In this lesson you will practice the workflow you will be using when you want to work locally on you machine, and also get some hands-on practice with important tools that you will need to be familiar with as a professional Data Scientist: the command line, git, GitHub, and running Jupyter Notebooks locally.
You will be able to:
- Use basic commands to navigate the command line
- Use bash commands to create new files and folders
- Use git clone to clone a repository
- Work on your labs locally
In order to be able to work locally, we first need to tell you a tiny bit about command line. On Mac computers, this is the terminal application. On Windows computers, we'll use "Git Bash". The command line serves as a low-level interpreter through which you, the user, can send commands directly to the computer.

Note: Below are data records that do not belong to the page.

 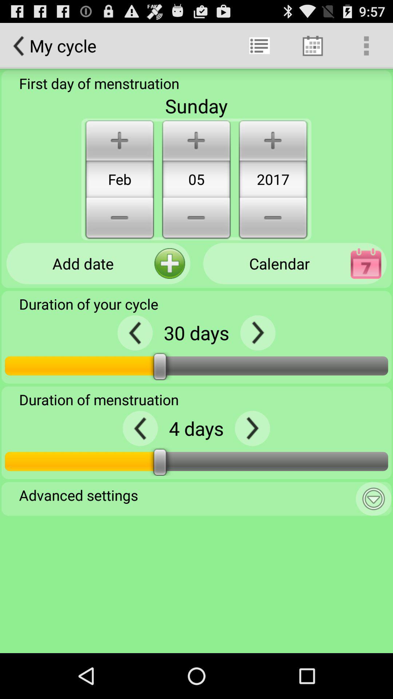 What do you see at coordinates (252, 428) in the screenshot?
I see `next` at bounding box center [252, 428]. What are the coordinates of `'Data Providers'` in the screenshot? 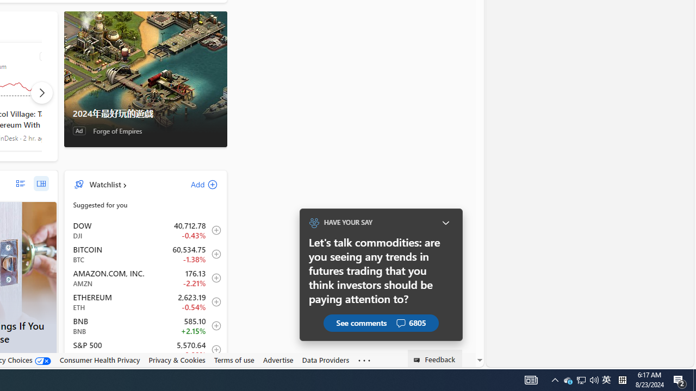 It's located at (325, 360).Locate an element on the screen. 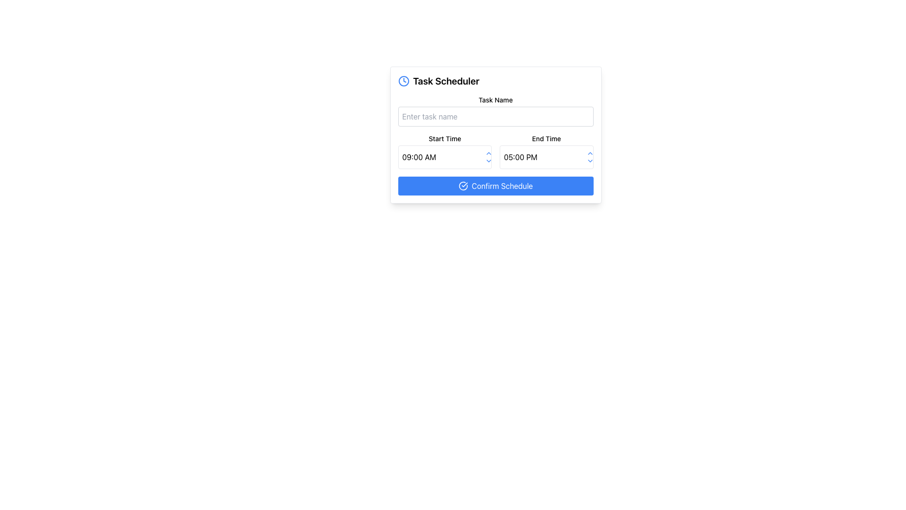 The height and width of the screenshot is (510, 906). context text from the 'Start Time' label located above the input field in the 'Task Scheduler' card is located at coordinates (444, 138).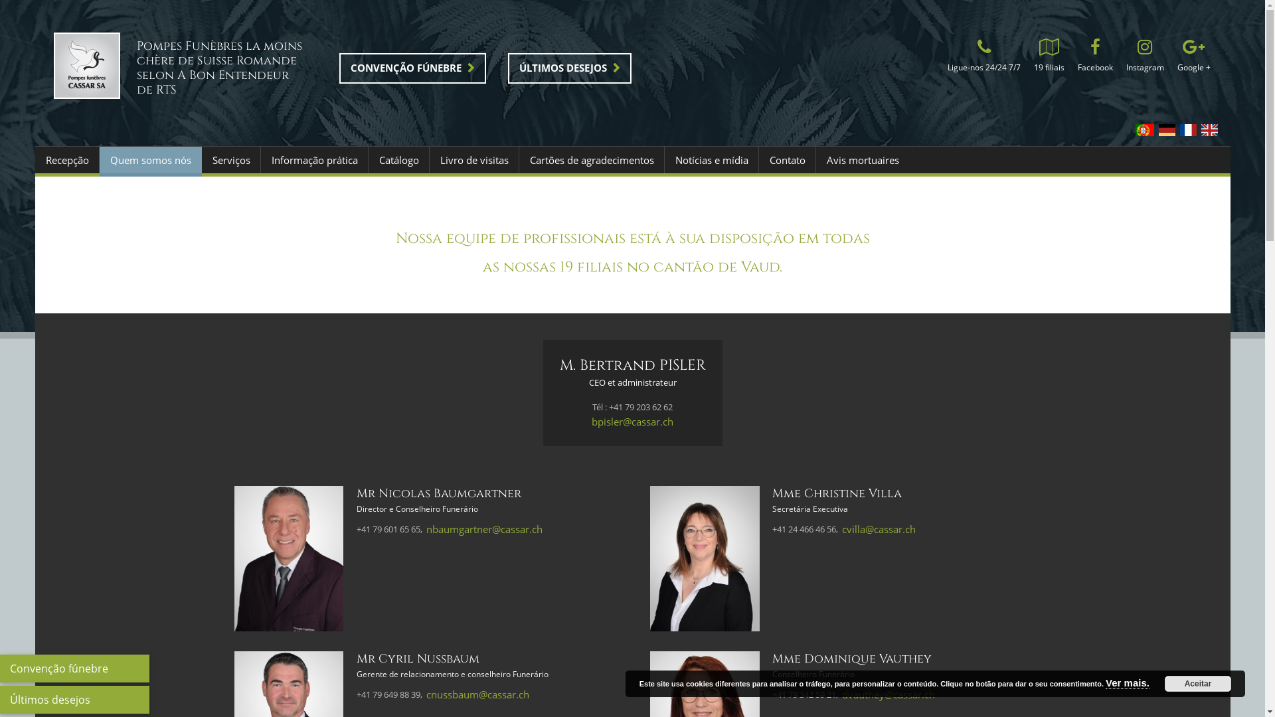  I want to click on 'nbaumgartner@cassar.ch', so click(426, 529).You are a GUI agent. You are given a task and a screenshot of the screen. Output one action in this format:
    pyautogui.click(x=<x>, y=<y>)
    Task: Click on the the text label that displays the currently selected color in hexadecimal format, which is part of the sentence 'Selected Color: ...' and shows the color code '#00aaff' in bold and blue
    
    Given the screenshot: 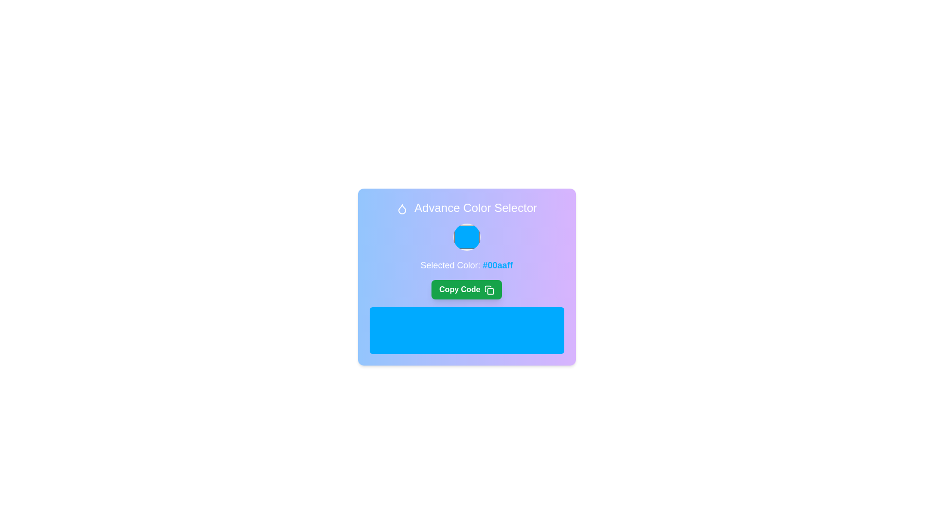 What is the action you would take?
    pyautogui.click(x=498, y=266)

As a computer user, you previously have probably sent commands to the computer through a graphical user interface (GUI) such as a web browser, text editor, photo editor, or any other of the myriad computer programs now in existence. While the command line is initially daunting with its cryptic looking text, we will quickly see some of the many advantages it can have.
One of the many useful features of the command line will be using git to clone (download) a local copy of the curriculum hosted on Canvas. This will allow you to work offline and to save changes as you work through exercises and start programming!
To start, for Mac users, open the terminal application, for Windows, open “Git Bash”.
The first command to try out is pwd which stands for print working directory. This will tell you where you currently are in the computer's directory structure. Try it out.
The next essential command is cd which stands for change directory. This allows you to navigate to different folders on your computer's hard drive. Typing cd
by itself (or cd ~
) will automatically take you to your home directory. Typing cd
and a folder name will take you to that folder. Typing cd ..
will move you one folder up in the hierarchy. Play around and trying moving between folders for a minute or two.
An extraordinarily useful feature when working with the command line is tab completion. This allows you to hit the tab button to autocomplete names once you have made a unique specification.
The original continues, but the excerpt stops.